Residents should be able to walk to buy an ice cream

Ms Sparrow referred to a concept known as “dignity of risk”, where aged care residents were not allowed to do basic tasks.

She said one example included aged care residents not being allowed to have soft boiled eggs in New South Wales.

“Eggs had to be boiled for in excess of 15 minutes because there was a slight risk that you could contract listeria,” she said.

“Our view would be – if you are in your 80s and have made decisions all your life, perhaps fought in a world war and brought up a family, if you want a soft boiled egg, you should actually be able to have a soft boiled egg.

“That should be a choice you should be able to make.”

She said that food regulation in NSW had since changed, but there was another example of a man who was used to walking to the shop to get an ice cream after dinner and was banned from doing so.

“We’re not a prison. People aren’t locked away,” she said.

“If somebody wants to be able to go for a walk to buy an ice cream, and we can support them to do that safely, then it should be done rather than just ruled out.”

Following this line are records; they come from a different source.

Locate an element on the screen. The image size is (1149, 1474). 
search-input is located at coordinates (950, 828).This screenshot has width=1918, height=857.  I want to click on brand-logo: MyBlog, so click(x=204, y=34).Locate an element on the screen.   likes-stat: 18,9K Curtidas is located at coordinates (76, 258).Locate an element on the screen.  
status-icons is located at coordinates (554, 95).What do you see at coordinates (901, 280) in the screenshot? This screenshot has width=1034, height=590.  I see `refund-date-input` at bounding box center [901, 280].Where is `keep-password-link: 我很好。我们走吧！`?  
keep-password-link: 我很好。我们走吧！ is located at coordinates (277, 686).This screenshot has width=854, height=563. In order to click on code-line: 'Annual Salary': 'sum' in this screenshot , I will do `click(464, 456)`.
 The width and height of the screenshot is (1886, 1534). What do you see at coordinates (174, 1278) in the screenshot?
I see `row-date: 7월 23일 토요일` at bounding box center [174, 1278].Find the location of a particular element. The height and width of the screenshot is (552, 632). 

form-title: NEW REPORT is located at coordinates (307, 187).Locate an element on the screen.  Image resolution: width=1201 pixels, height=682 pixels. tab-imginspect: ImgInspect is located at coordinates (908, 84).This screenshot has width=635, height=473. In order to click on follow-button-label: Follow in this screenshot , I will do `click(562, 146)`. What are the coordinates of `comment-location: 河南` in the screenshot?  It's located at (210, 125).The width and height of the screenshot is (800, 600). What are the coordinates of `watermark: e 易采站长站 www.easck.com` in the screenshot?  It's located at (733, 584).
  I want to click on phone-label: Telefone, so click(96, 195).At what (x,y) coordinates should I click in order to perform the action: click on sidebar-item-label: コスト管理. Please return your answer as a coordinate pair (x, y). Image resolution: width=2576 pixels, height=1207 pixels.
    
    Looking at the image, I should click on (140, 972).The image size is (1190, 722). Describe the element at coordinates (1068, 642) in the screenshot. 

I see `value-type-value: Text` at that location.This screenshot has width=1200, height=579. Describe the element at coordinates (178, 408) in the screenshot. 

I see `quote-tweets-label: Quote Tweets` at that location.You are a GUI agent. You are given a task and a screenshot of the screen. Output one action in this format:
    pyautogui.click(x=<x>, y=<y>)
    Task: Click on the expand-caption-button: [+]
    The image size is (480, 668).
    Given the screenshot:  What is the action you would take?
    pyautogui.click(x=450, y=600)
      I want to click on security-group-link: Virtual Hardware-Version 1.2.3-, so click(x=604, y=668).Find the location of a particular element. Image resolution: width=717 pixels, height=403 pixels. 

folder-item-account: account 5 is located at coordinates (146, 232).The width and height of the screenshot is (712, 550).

She said providers felt they could not facilitate those requests out of fear about how it would be viewed by the regulator.

Ms Sparrow referred to it as “very risk averse” but said there needed to be a balance between safety and quality of life.

Birthday cards indicative of how older people are viewed

The commission was also told there was discrimination against older people and they were typically viewed negatively.

“We would like to see that turned around,” Ms Sparrow told commissioners Lynelle Briggs and Richard Tracey QC.

“You only have to look at a birthday card to see how growing older is treated.

“There seems to be a connection between the growing number of older people and describing it as a natural disaster.”

Dementia Australia chief executive Maree McCabe agreed, and said the stigma around dementia – described as the “chronic condition of the 21st century” – needed to change.

“There won’t be anybody who isn’t impacted in some way,” she said.

“It will be a loved one. One in three of us in this room will develop dementia at some point and we need to know how best to support people living with it.”

No support for staff-to-resident ratios in nursing homes

Ms Sparrow also told the commission that ACSA did not support a call for resident-to-staff ratios, and said providers needed to be flexible.

“Different environments and different layouts also impact staffing,” she said.

“We do think that they are a blunt instrument. They don’t capture those variances and differences and that needs change over time.”

However, she said providers needed to be transparent with residents and their families about how and why they chose a certain staffing model.